In some embodiments, the nucleotide sequence of the primer that detects the reference nucleic acid is SEQ ID NO: 10-11, wherein the nucleotide sequence of the probe for detecting the reference nucleic acid is SEQ ID NO: shown at 12.
In addition, it is contemplated that, in one aspect, useful primers and probes include those that are identical to SEQ ID NO: 1-12 have a nucleotide sequence that is greater than 60%, 65%, 70%, 75%, 80%, 85%, 90%, 91%, 92%, 93%, 94%, 95%, 96%, 97%, 98%, or 99% identical. Such primer and probe modifications are also contemplated and can be made according to standard techniques.
The term "% identity" in the context of two or more nucleotide or amino acid sequences refers to two or more sequences or subsequences that are the same or have a specified percentage of amino acid residues or nucleotides that are the same, when compared and aligned for maximum correspondence, as measured using one of the following sequence comparison algorithms or by visual inspection. For example,% identity is relative to the entire length of the coding region of the sequences to be compared.
For sequence comparison, typically one sequence is used as a reference sequence to which test sequences are compared. When using a sequence comparison algorithm, the test sequence and the reference sequence are input into a computer, subsequence coordinates are designated, if necessary, and sequence algorithm program parameters are designated. The sequence comparison algorithm then calculates the percent sequence identity of the test sequence relative to the reference sequence based on the specified program parameters. Percent identity can be determined using search algorithms such as BLAST and PSI-BLAST (Altschul et al, 1990, J Mol Biol 215, altschul et al, 1997, nucleic Acids Res25, 17, 3389-402).
The primer and probe modification can be carried out by a known method.

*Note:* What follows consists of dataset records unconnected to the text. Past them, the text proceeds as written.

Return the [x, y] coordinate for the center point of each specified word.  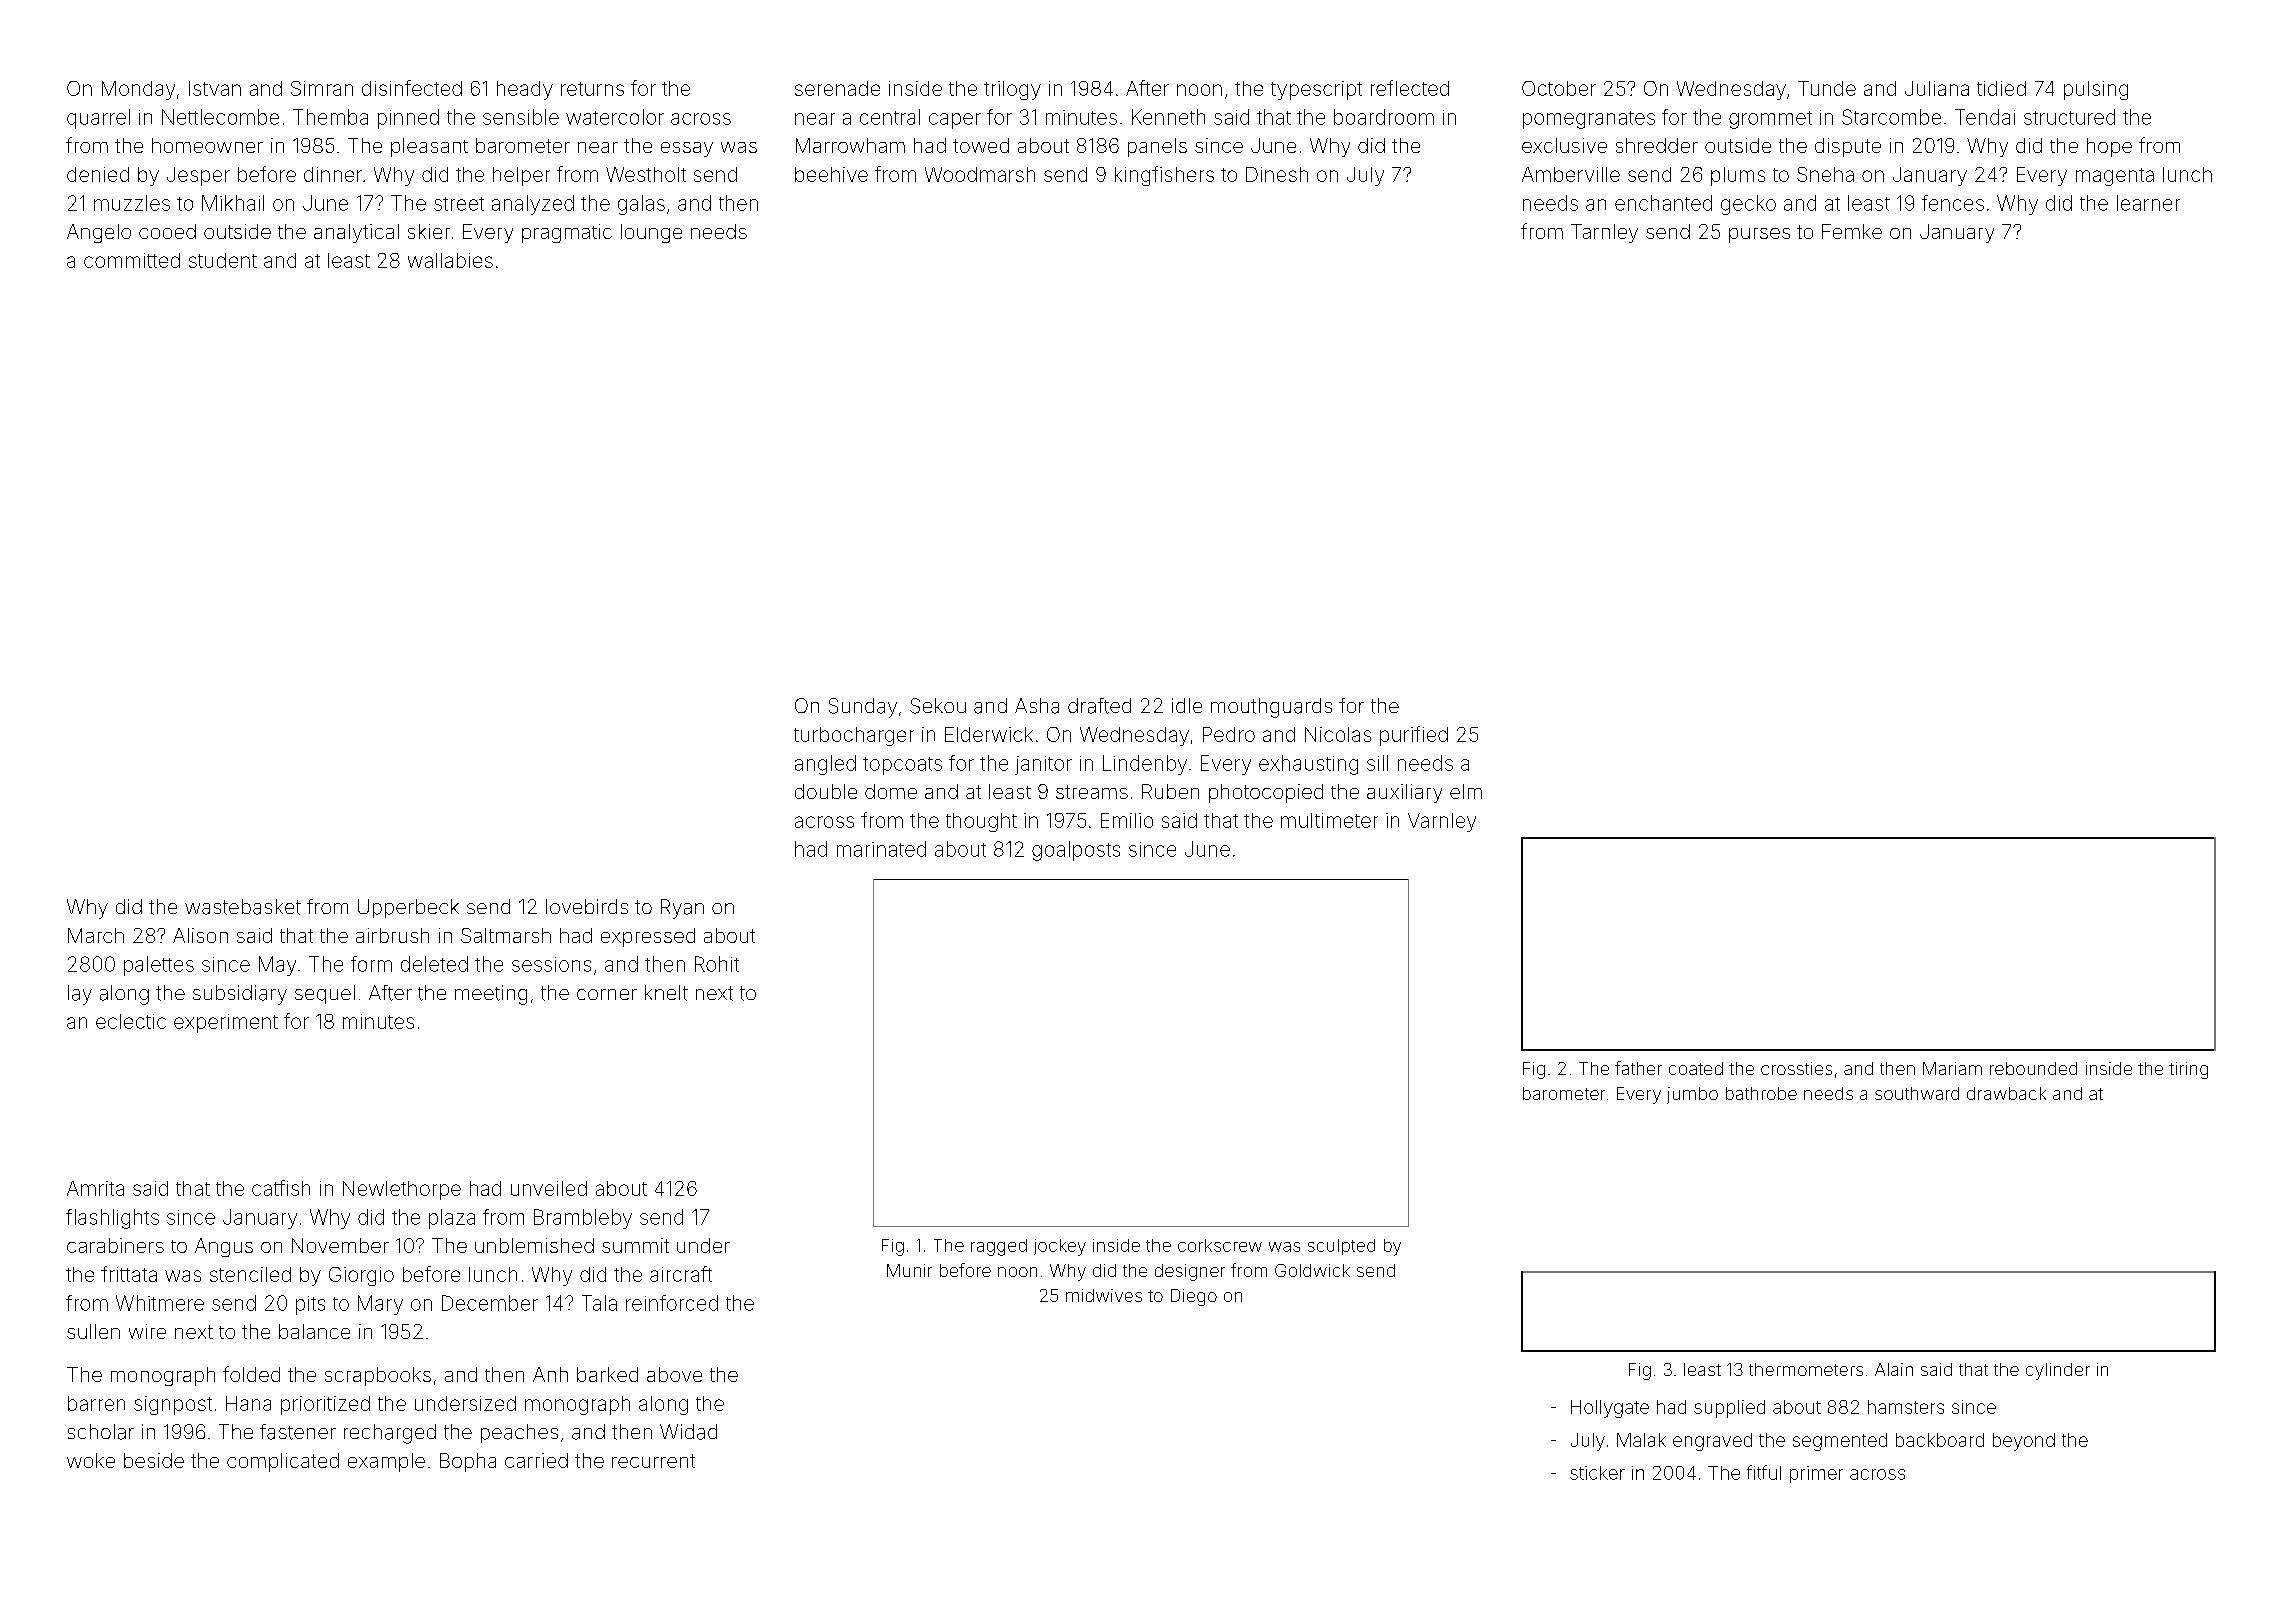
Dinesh [1277, 174]
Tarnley [1604, 233]
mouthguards [1271, 708]
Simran [322, 88]
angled [825, 765]
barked [607, 1374]
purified [1414, 736]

Modified versions of these primer and/or probe sequences may include, by way of non-limiting example, adding one or more nucleotides to the 5 'end, adding one or more nucleotides to the 3' end, adding one or more nucleotides to the 5 'and 3' ends, adding a tail, shortening the sequence, lengthening the sequence, moving the sequence several bases upstream and downstream, or any combination thereof.

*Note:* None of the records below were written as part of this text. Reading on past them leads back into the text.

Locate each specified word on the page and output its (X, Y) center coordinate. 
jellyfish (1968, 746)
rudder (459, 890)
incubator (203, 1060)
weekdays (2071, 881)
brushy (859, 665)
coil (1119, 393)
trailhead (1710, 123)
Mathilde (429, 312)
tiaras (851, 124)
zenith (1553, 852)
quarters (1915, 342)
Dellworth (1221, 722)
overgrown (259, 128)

Base modifications such as 3'P, 5'P, 5-nitroindole, 2-aminopurine, 8-amino-2 ' -deoxyadenosine, C-5 propynyl-deoxycytidine, C-5 propynyl-deoxyuridine, 2-amino-2 ' -deoxyadenosine-5 ' -triphosphate, 2,6-diaminopurine (2-amino-dA), inverted dT, inverted dideoxy-T, hydroxymethyl dC, iso-dC, 5-methyl dC, aminoethyl-phenoxazine-deoxycytidine, and locked nucleic acids (LNA's), and including at least one mismatched base at one of the bases, or replacing at least one of the bases with an RNA base, to achieve, for example, an increase in nucleic acid interaction at the 3' end of the mutant-specific primer to increase Tm. The addition of a double-stranded stable base modification has a positive effect on PCR, enabling it to be performed at higher temperatures, in the range where Taq polymerase is known to show maximal activity. The modified probe should retain the ability to distinguish between the mutated site and the wild-type site to be detected.

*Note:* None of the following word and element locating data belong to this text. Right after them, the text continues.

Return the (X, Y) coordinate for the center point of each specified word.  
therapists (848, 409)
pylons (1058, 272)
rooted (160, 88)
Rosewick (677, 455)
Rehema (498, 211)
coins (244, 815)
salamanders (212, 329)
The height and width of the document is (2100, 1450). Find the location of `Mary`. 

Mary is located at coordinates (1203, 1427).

In some embodiments, the probe is labeled with a detectable signal substance. In some embodiments, the signal species is a fluorophore, colorimetric label, colloidal gold, quantum dot, biotin, and other label molecules that can be used for detection (e.g., alkyne groups for raman diffraction imaging, cyclic olefins for click reactions, priming groups for polymer labeling), and can also be selected from polypeptide/protein molecules, LNA/PNA, unnatural amino acids and their analogs (e.g., peptidomimetics), unnatural nucleic acids and their analogs (nucleotide mimetics), and nanostructures (including inorganic nanoparticles, NV-centers, aggregation/assembly-induced emission molecules, rare earth ion ligand molecules, polyoxometalate, and the like).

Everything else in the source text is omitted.